= Pete Shaughnessy =

English mental health activist (1962–2002)

Peter Anthony Shaughnessy (14 September 1962 – 15 December 2002) was a British mental health activist and one of the founders of Mad Pride, a group of mental health activists who reclaimed terms such as "mad" and "nutter" from misuse, and campaigned for the rights of the mentally ill.

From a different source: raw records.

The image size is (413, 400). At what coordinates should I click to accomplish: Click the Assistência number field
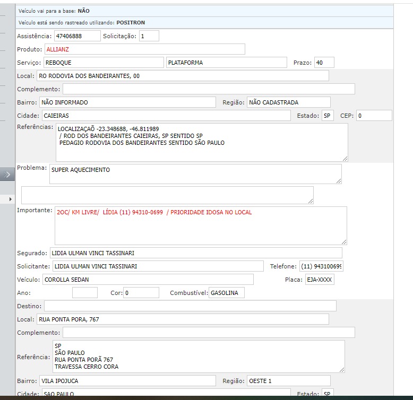pos(77,36)
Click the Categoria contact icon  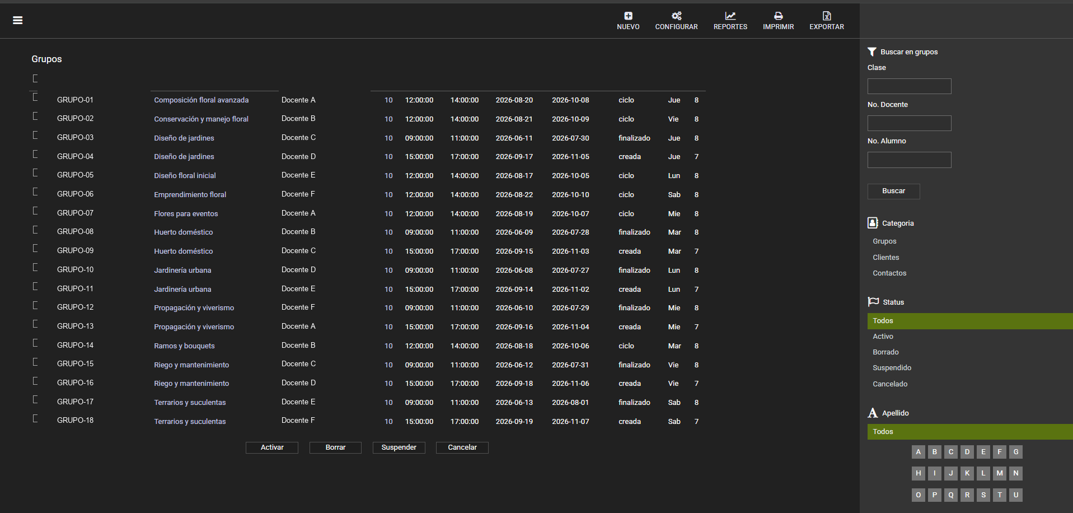[x=873, y=223]
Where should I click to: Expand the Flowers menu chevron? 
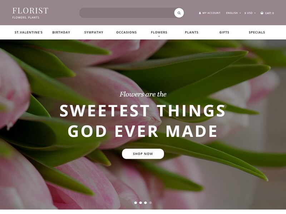pos(159,36)
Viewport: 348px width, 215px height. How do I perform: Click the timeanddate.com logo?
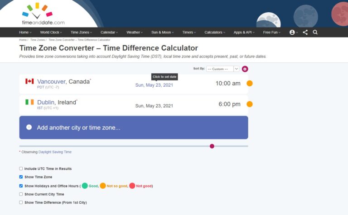[x=43, y=14]
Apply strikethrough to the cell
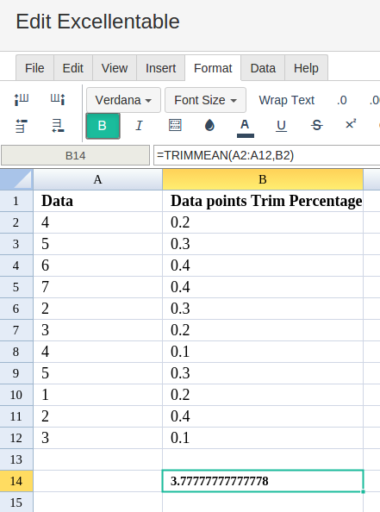Viewport: 380px width, 512px height. point(316,125)
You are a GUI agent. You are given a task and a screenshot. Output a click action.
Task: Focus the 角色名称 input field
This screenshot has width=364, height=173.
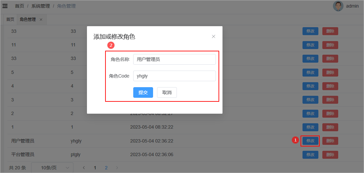click(x=174, y=59)
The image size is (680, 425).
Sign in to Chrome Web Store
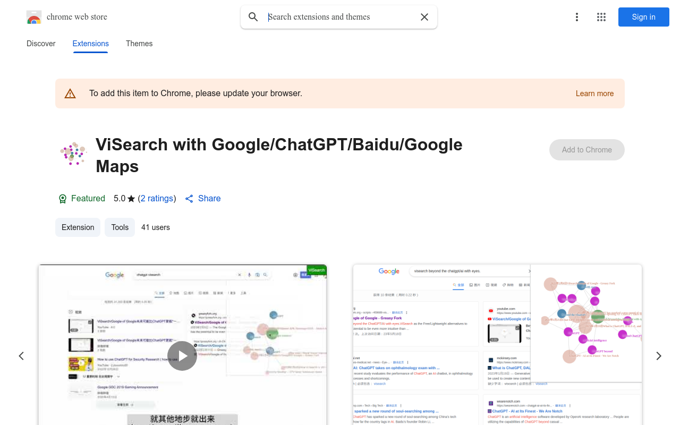[x=643, y=17]
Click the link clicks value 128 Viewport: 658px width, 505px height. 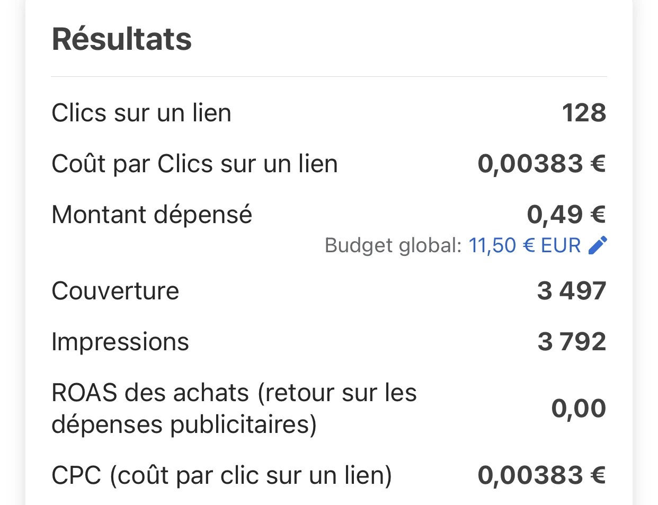[x=584, y=113]
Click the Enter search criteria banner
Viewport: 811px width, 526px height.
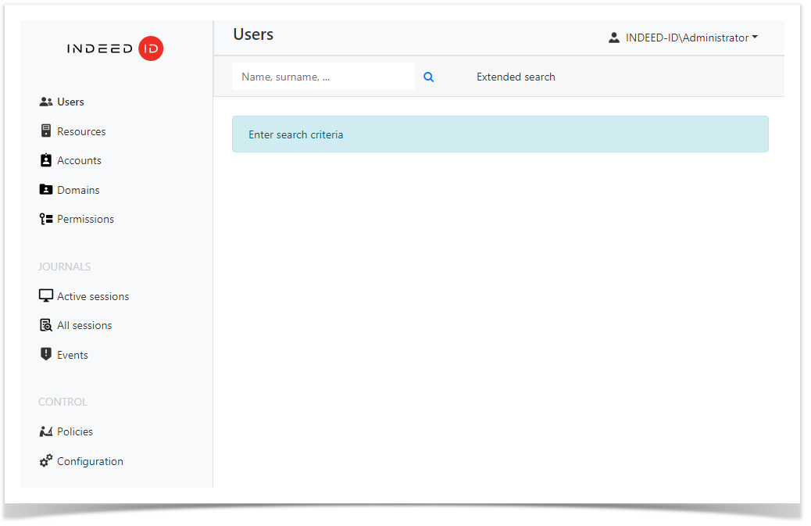[500, 134]
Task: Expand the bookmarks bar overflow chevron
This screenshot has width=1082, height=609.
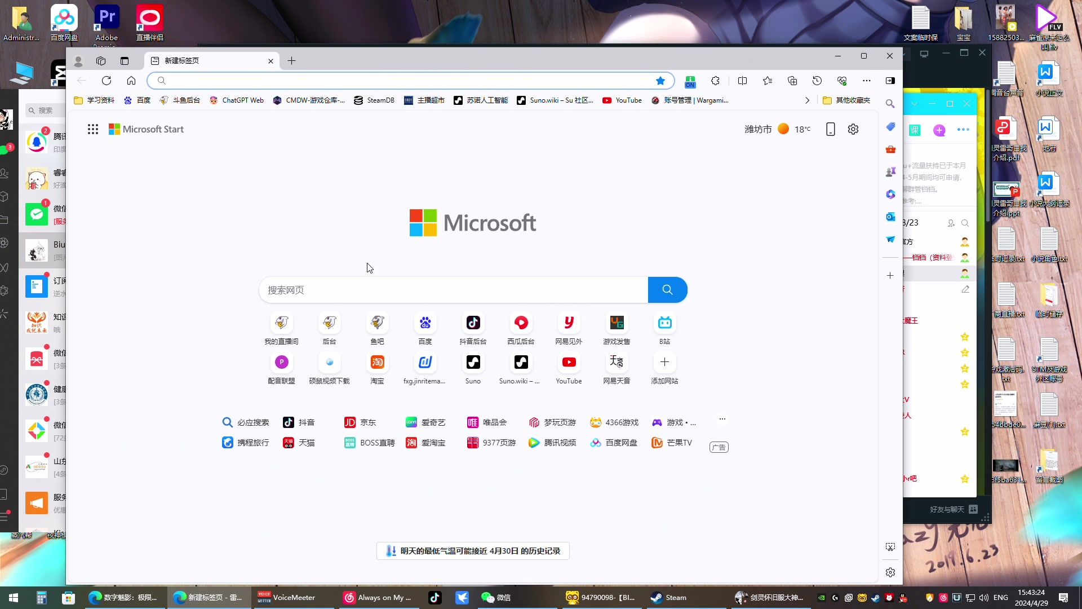Action: pos(807,100)
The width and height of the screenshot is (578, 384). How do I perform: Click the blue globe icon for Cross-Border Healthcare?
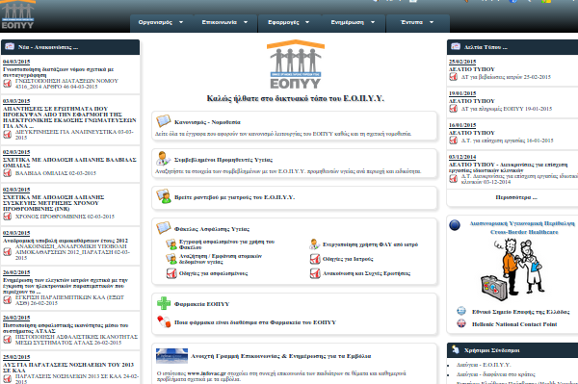click(x=455, y=224)
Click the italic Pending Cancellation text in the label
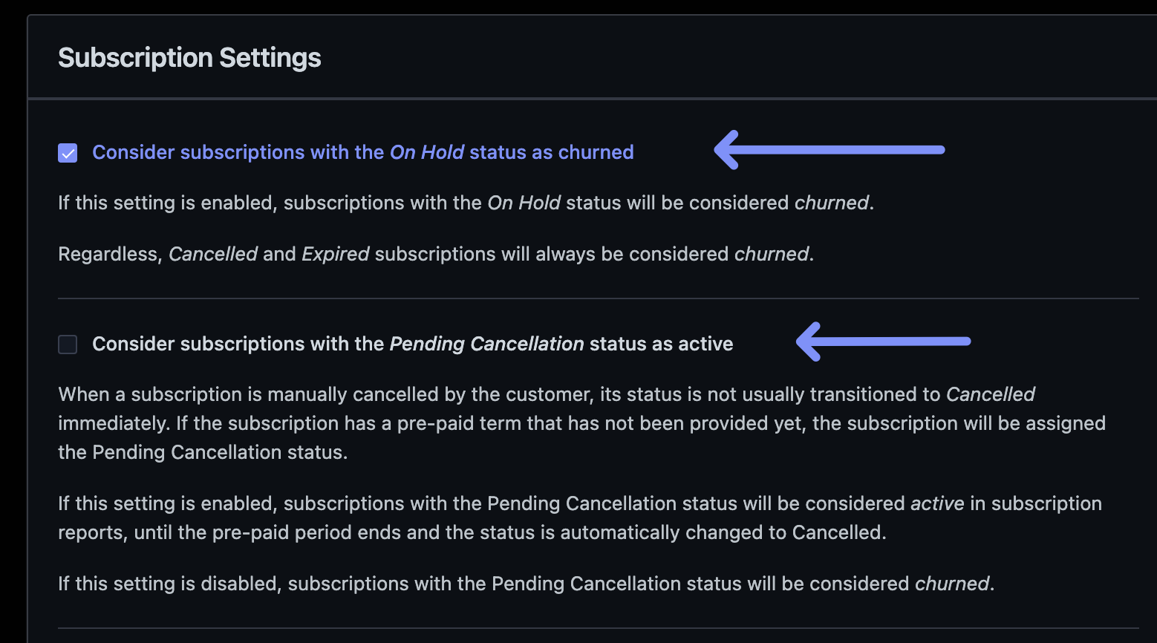 pos(486,344)
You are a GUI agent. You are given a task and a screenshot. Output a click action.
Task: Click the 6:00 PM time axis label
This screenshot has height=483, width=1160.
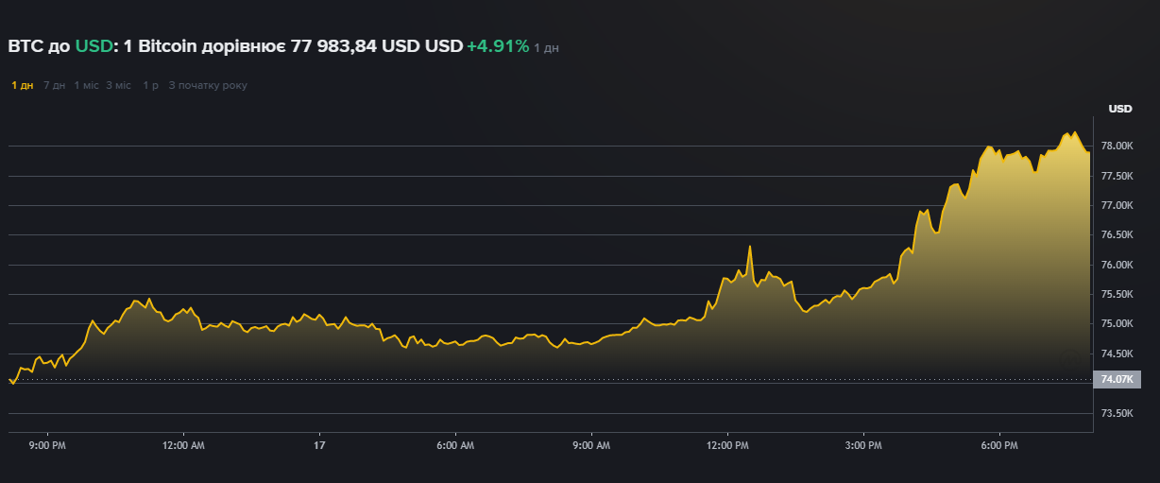click(999, 444)
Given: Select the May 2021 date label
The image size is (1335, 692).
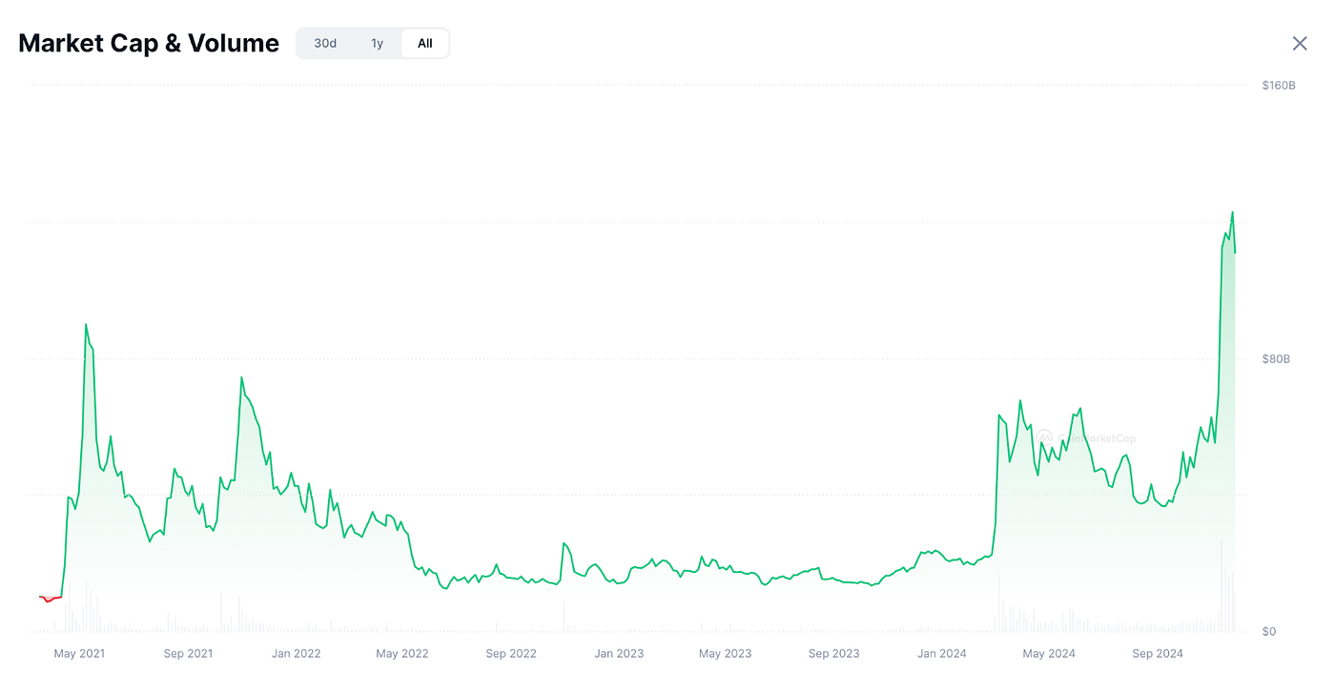Looking at the screenshot, I should 79,653.
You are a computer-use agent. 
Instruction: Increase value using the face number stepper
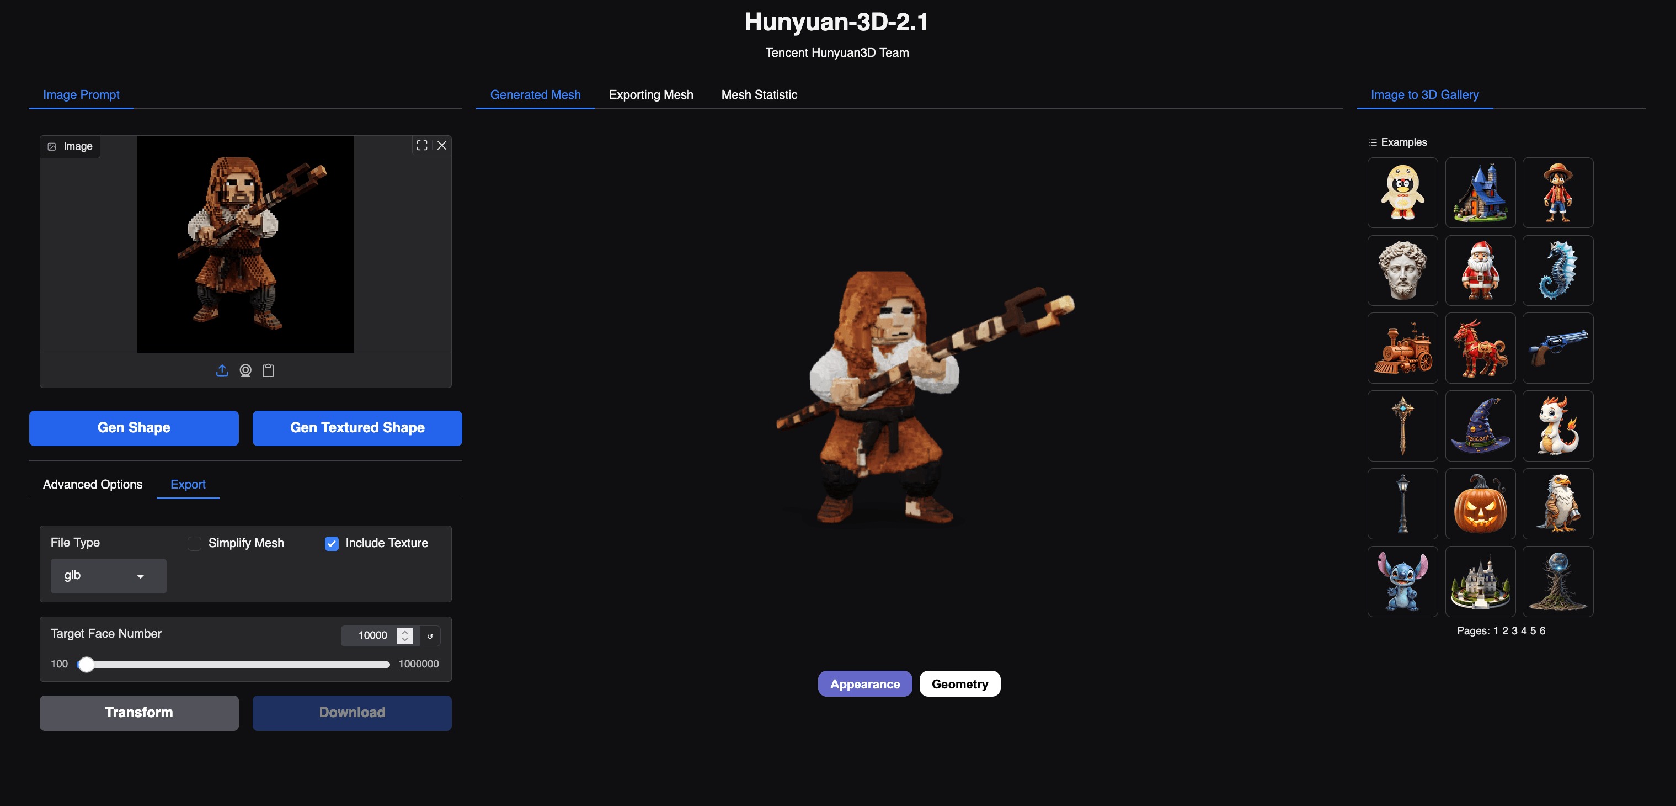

Shaughnessy was born in South London in a working class Irish family. He studied drama at the Rose Bruford College, Sidcup, from 1983 to 1986. He then worked in a children's home and as a carer for people with disabilities, before becoming a bus driver in 1990 on London Buses route 36. In April 1992, coming to the aid of a conductor who was being assaulted, Shaughnessy was hit with an iron bar. Shortly afterwards he went on a silent hunger strike outside his bus garage in protest at the privatisation of the service, which was leading to more work for less pay. By the end of the year he was hospitalised. The diagnostic category applied was manic depression.

Shaughnessy organised a "Reclaim Bedlam" campaign in the late 1990s, initially to protest against anniversary celebrations of the Bethlem Hospital. They then protested the offices of the charity SANE and its head Marjorie Wallace who was campaigning for Compulsory Treatment Orders (outpatient commitment) – she changed tack following the adverse publicity. From there Shaughnessy started Mad Pride with fellow activists Robert Dellar, Simon Barnett and Mark Roberts. During 2000, with punk-style campaigns and humour, they helped prevent certain changes to the Mental Health Act. According to Ben Watson, "Shaughnessy's courage and humour and sheer bloody-mindedness shifted something. Permanently." According to Phil Barker, the UK's first Professor of Psychiatric Nursing Practice, "His campaigning and direct actions helped push the government on to the back foot over their plans for forced drug treatment for the mentally ill in the community. He fought against the stigma surrounding mental illness with passion, compassion and humour."

On 15 December 2002, Shaughnessy took his life by stepping in front of a train at Battersea Park railway station in London. His last known contact had been on 13 December at the NHS Acre day hospital in what was by then his home town of Worthing on the south coast. His obituary in The Big Issue (with which he had been involved) called him "a colossus in the mental health world". Clinical psychologist Rufus May praised him for having told the truth.